[Records from a data source]

■ ■ ■

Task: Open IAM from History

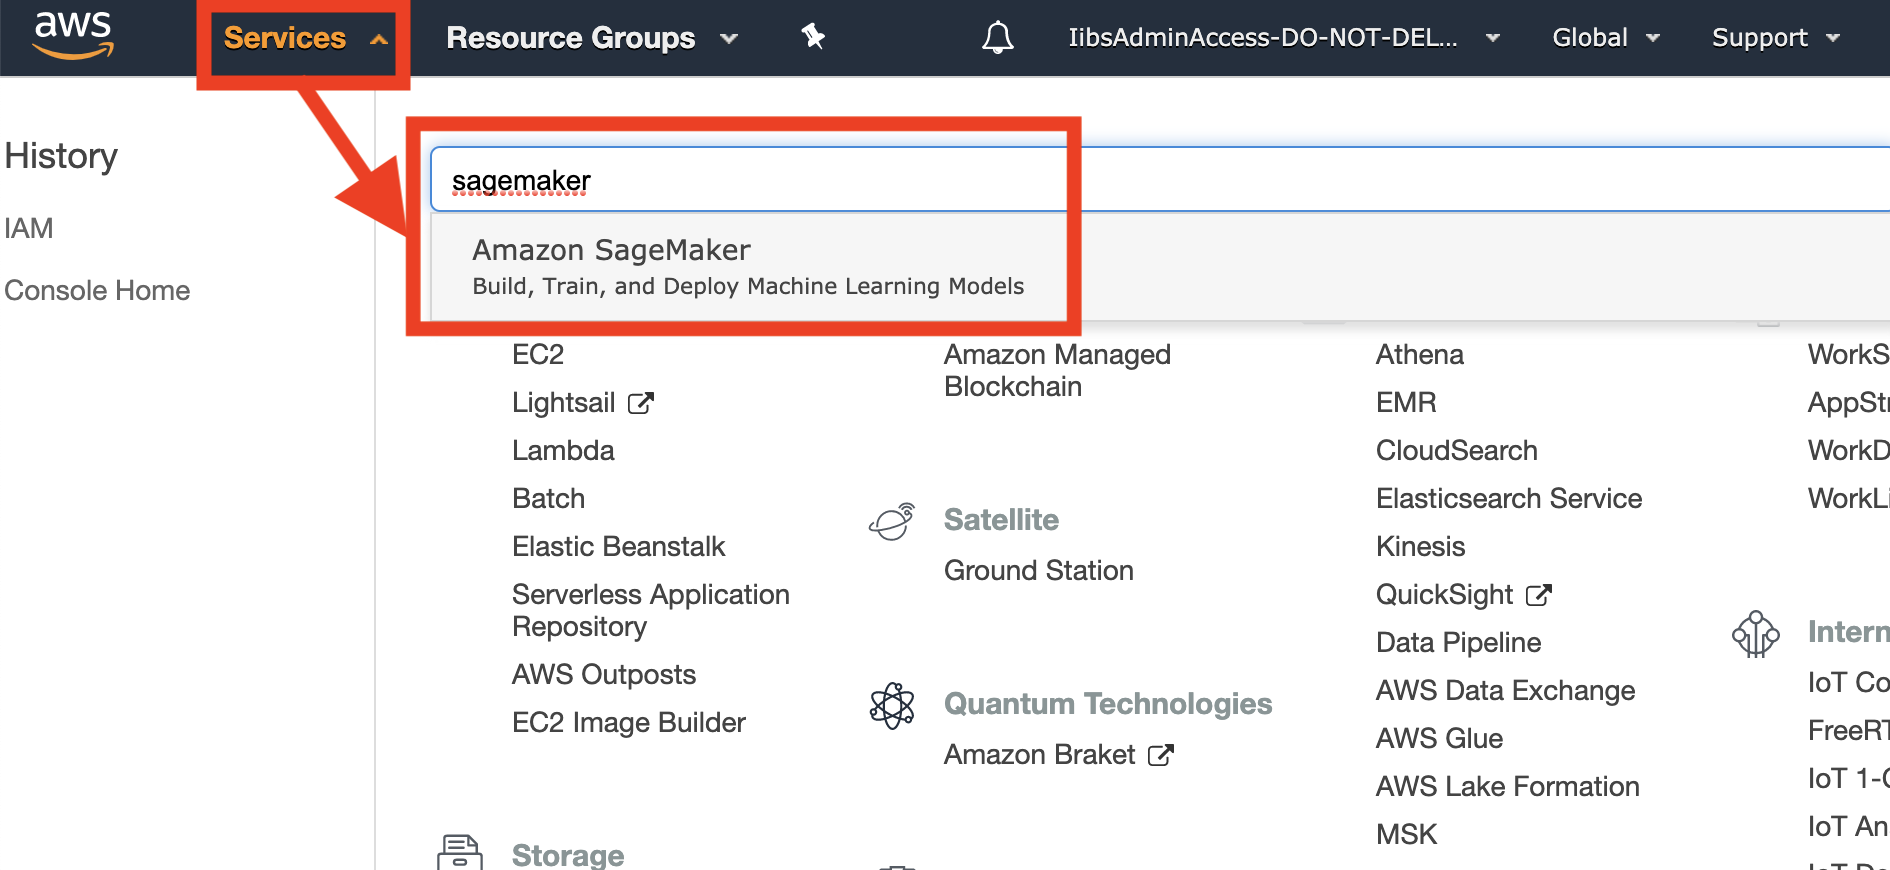Action: coord(29,228)
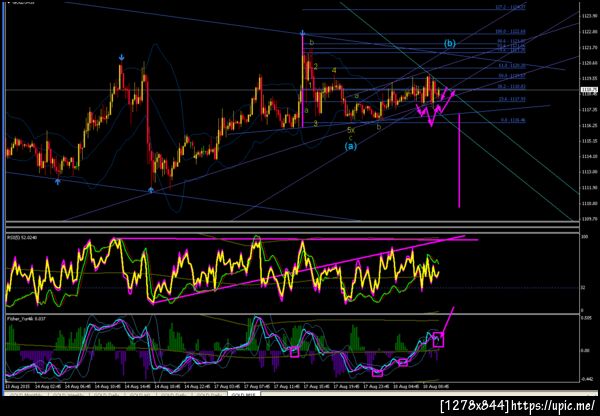Click the blue up arrow at the lowest swing low
The width and height of the screenshot is (600, 416).
tap(151, 190)
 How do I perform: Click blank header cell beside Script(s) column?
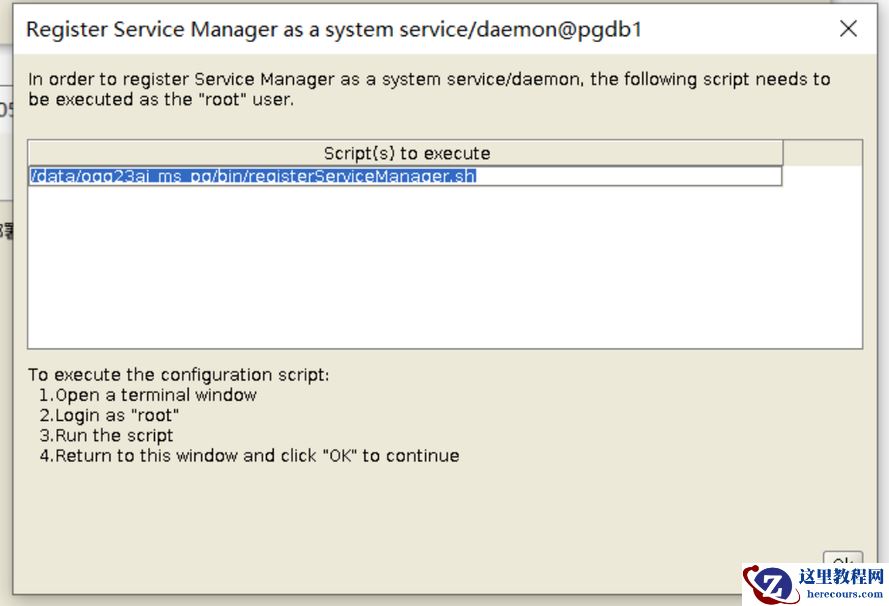[x=822, y=153]
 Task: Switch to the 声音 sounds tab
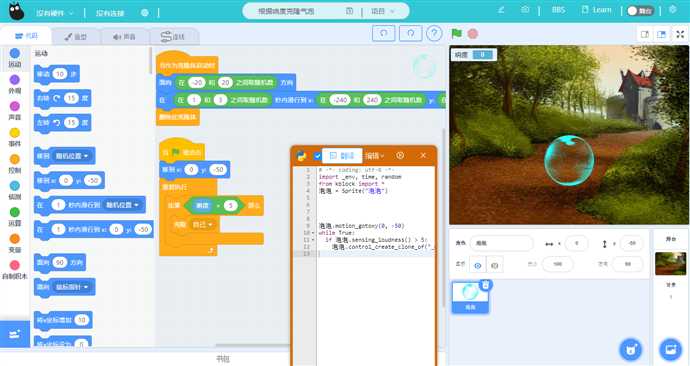(x=125, y=37)
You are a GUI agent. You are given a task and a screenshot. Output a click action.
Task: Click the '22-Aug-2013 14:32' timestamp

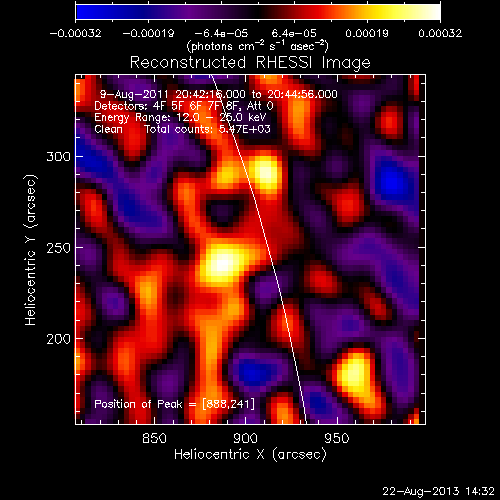tap(438, 491)
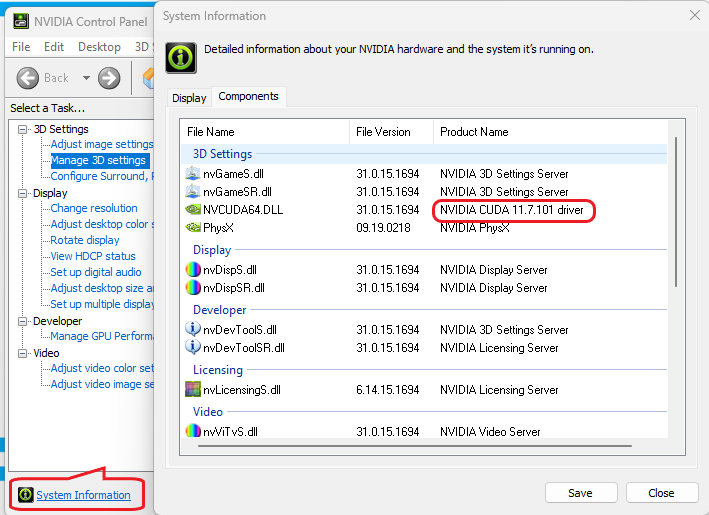Click the PhysX NVIDIA logo icon
The height and width of the screenshot is (515, 709).
click(194, 228)
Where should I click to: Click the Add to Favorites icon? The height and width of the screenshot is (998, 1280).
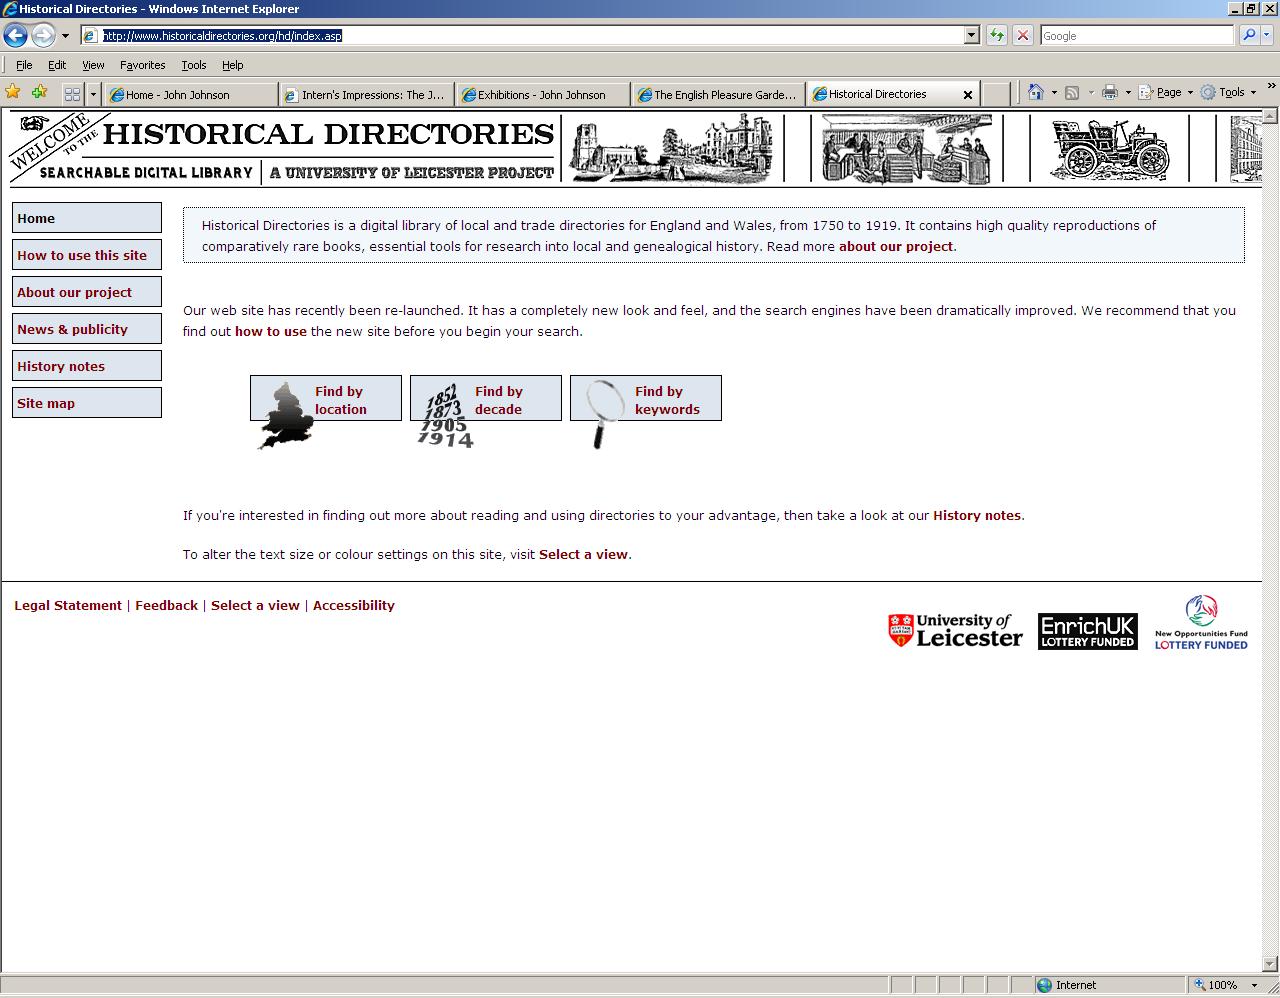point(38,91)
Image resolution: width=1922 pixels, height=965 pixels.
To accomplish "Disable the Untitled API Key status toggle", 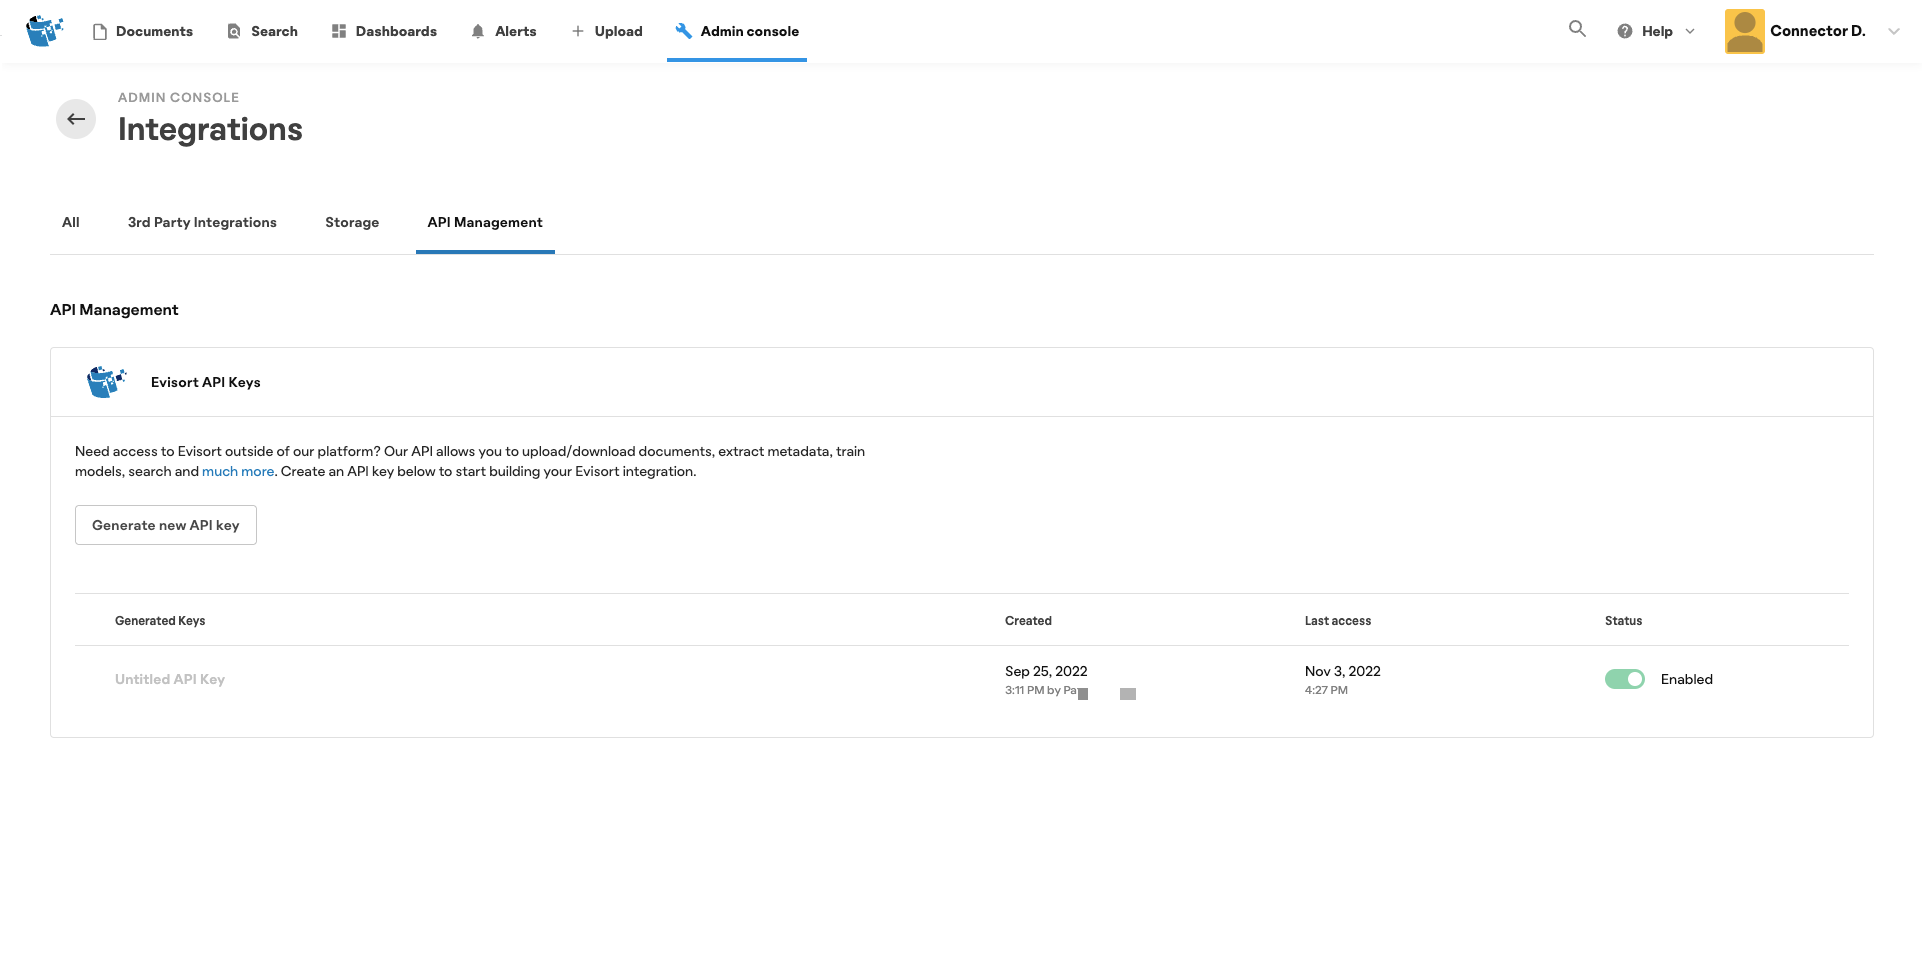I will (x=1624, y=679).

■ ■ ■

→ **WORK REQUIRED**
Each line from the top of the records through the one containing "You are a GUI" needs to be transcribed exactly, without pictures.

→ **SOLUTION FOR THIS TASK**
Task: Open IAM from History

Action: coord(29,228)
Click the blue up arrow at the lowest swing low
The width and height of the screenshot is (600, 416).
tap(151, 190)
 How do I perform: Click blank header cell beside Script(s) column?
[x=822, y=153]
 Task: Switch to the 声音 sounds tab
(x=125, y=37)
You are a GUI agent. You are given a task and a screenshot. Output a click action.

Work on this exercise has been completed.